R. Papa demurred: Would the verse singling out sacrificing be superfluous on R. Johanan's view? Surely he merely rules that the animal is forbidden [as a result of the analogy from piggul], but the person may not be liable to death. Hence the verse teaches [by singling out sacrificing] that he is so liable!

R. Aha the son of R. Ika demurred: Would the verse singling out sacrificing not be superfluous on the view of Resh Lakish? Surely he merely rules that the animal is permitted, yet the person may be punishable by death, just as in the case of one who prostrates himself before a mountain, the mountain remaining free for use though the person thereby renders himself liable to decapitation!5

R. Aha of Difti said to Rabina: According to Raba son of R. Hanan's question to Abaye, vi., 'let us say that prostration was singled out in order to throw light upon the general law,' what is excluded by the verse, [Take heed to thyself … that thou enquire not after their gods, saying,] How did these nations serve their gods3  even so will I do likewise]?6  Should you say, it excludes the act of uncovering oneself before deities whose normal mode of worship is sacrifice — but that is derived from prostration: just as prostration is an act of honour, so every act [to be punishable] must be one of honour! — But it excludes the act of uncovering oneself before merculis: for I would think, since its normal mode of worship is a contemptuous act [viz. — casting stones thereon], therefore any other degrading action [incurs guilt]; hence the verse excludes it. But what of R. Eleazar's dictum: Whence do we know that, if one sacrificed an animal to merculis, he is liable to punishment? — From the verse, And they shall no more offer their sacrifices unto demons.7  Since this is redundant in respect of normal worship, being derived from, How did these nations serve their gods,8  apply it to abnormal worship [as being punishable].9  Now, [on Raba son of R. Hanan's hypothesis that prostration throws light on the general statement] is not abnormal worship derived from prostration? — That verse teaches that even if he sacrificed to merculis merely as an act of provocation10  [but without thereby accepting it as a divinity], he is punished.

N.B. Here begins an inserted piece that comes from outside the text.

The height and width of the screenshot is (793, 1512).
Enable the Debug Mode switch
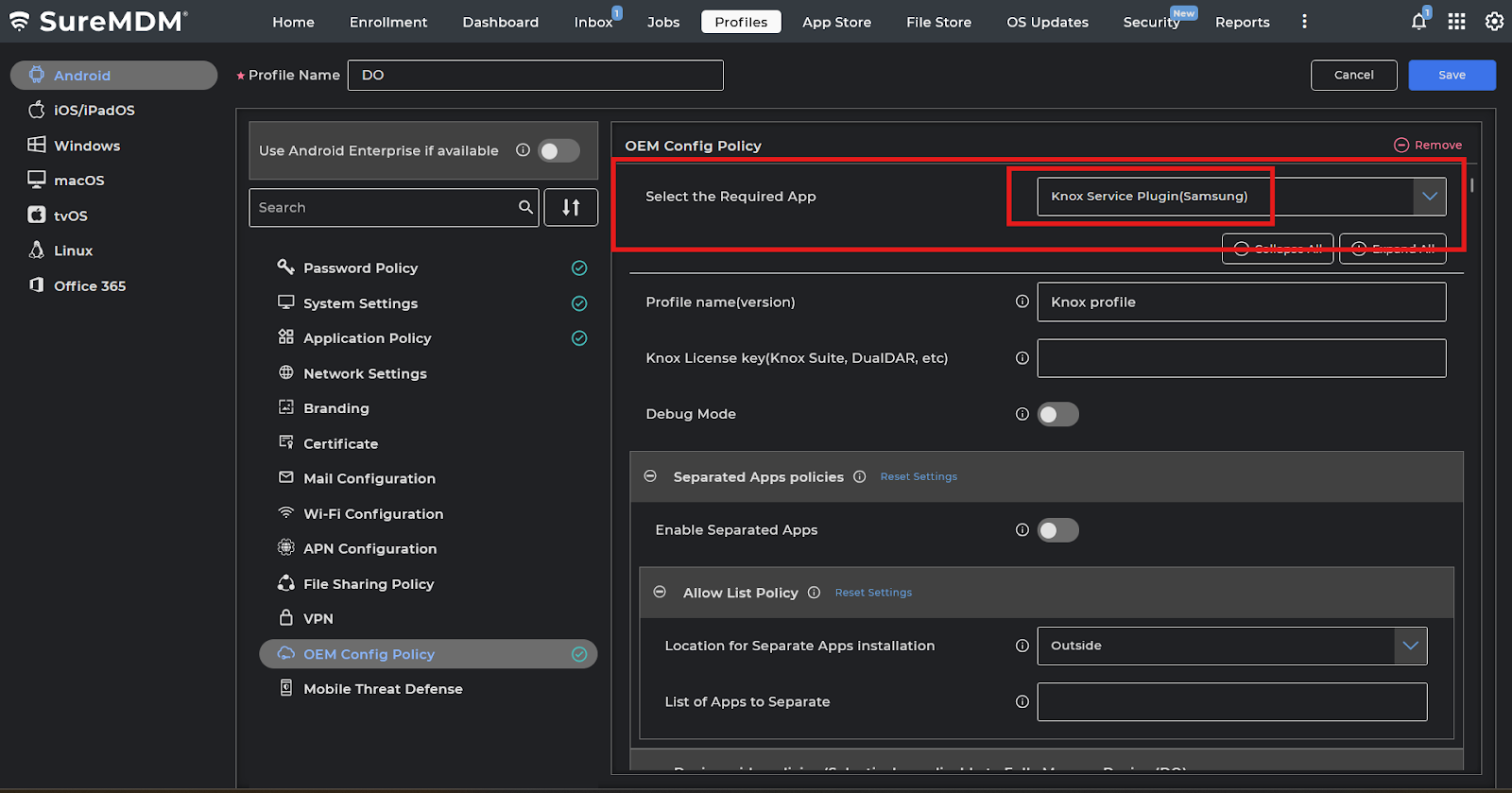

R. Hamnuna lost his oxen. [On going to seek them] he was met by Rabbah, Who showed a contradiction in two Mishnahs. We have learnt: He WHO ENGAGES IN IDOL-WORSHIP [ IS EXECUTED]; implying, only if he actually worshipped it, but if he merely said that he would serve it, he is not punished. But we have learnt: If he [the seduced person] says — 'I will worship.' or 'I will go and worship'. or we will go and worship' [the seducer is executed].11  — He replied, The first Mishnah refers to one who said, 'I will not accept it as a god before I serve it.' R. Joseph said: You have chosen Tannaim at random!12  This is a conflict of Tannaim. For it has been taught: If a man said, 'Come and worship me,' R. Meir declared him liable to death [as any other seducer], but R. Judah ruled that he is not. Now if they [his listeners] did actually worship him, all agree that he is executed, for it is written, Thou shalt not make unto thee any idol.13  Their dispute is only if they merely affirmed that they would worship him: R. Meir maintaining that a mere affirmation is of consequence,14  whilst R. Judah holds that a mere affirmation is of no consequence.15  Subsequently R. Joseph said: My answer is groundless for even R. Judah maintains that guilt is incurred for a mere assertion, as it has been taught: R. Judah said: He [the seducer] is not liable to execution unless the seduced person declares, 'I will worship it,' or 'I will go and worship,' or 'Let us go and worship.'16  But the dispute of R. Meir and R. Judah applies to a case where he incited others to worship him, and they replied. 'Yes!', R. Meir maintaining that when a man incites others to worship him, he is paid heed to, and the 'yes' was said in earnest; whilst R. Judah holds that no heed is paid to him, for they say,

To Part b

Original footnotes renumbered. See Structure of the Talmud Files
  1. Although it was not slaughtered with idolatrous intent, and even if subsequently the blood was not sprinkled idolatrously, the unlawful intention at the time of slaughtering, though in respect of a different service, renders the animal unfit for use. R. Johanan deduces this by drawing an analogy from piggul (v. Glos.).
  2. Resh Lakish does not accept the analogy of piggul.
  3. Since R. Johanan draws an analogy in respect of the animal itself, he can apply the same analogy to the offender-viz., that an idolatrous intention in respect of one service is punishable, even though made in another act. Consequently, if prostration was singled out in order to illumine the entire law, the special statement of sacrificing is superfluous. Hence we are forced to the conclusion that prostration was singled out only for itself.
  4. For since he does not accept the analogy, we can argue thus. Prostration was singled out to illumine the whole, and sacrificing was singled out to teach that though an unlawful intention in respect of one act of service made in the course of another does not affect the animal's fitness for use, it is nevertheless punishable.
  5. I.e., though Resh Lakish rejects the analogy of piggul, he might accept that of mountain worship. For he rejects the former because piggul is in the course of service within the Temple, whilst ordinary slaughter is without. But mountain service, being also without, may provide the basis of an analogy.
  6. Deut. XII, 30. This implies that only the normal mode of serving the deities is forbidden. But, as shewn above, the light thrown upon the general statement of Deut. XVII, 3, whether by prostration or by sacrificing, is in respect of abnormal acts of worship. Now, if prostration teaches that even extra-Temple acts are punished, what is excluded by this verse?
  7. Lev. XVII, 7.
  8. Deut. XII, 30.
  9. Hence sacrificing to merculis, though not its normal mode of worship, incurs guilt.
  10. I.e., to God.
  11. Infra 67a.
  12. I.e.. there is no warrant for assuming both Mishnahs to be of the same Tanna.
  13. Ex. XX, 4. Hence, since they worshipped him, he is guilty as a seducer.
  14. And renders the seducer liable.
  15. Hence the first Mishnah is taught in accordance with R. Judah; the second agrees with R. Meir.
  16. Thus though he did not actually worship it, even R. Judah maintains that he is executed.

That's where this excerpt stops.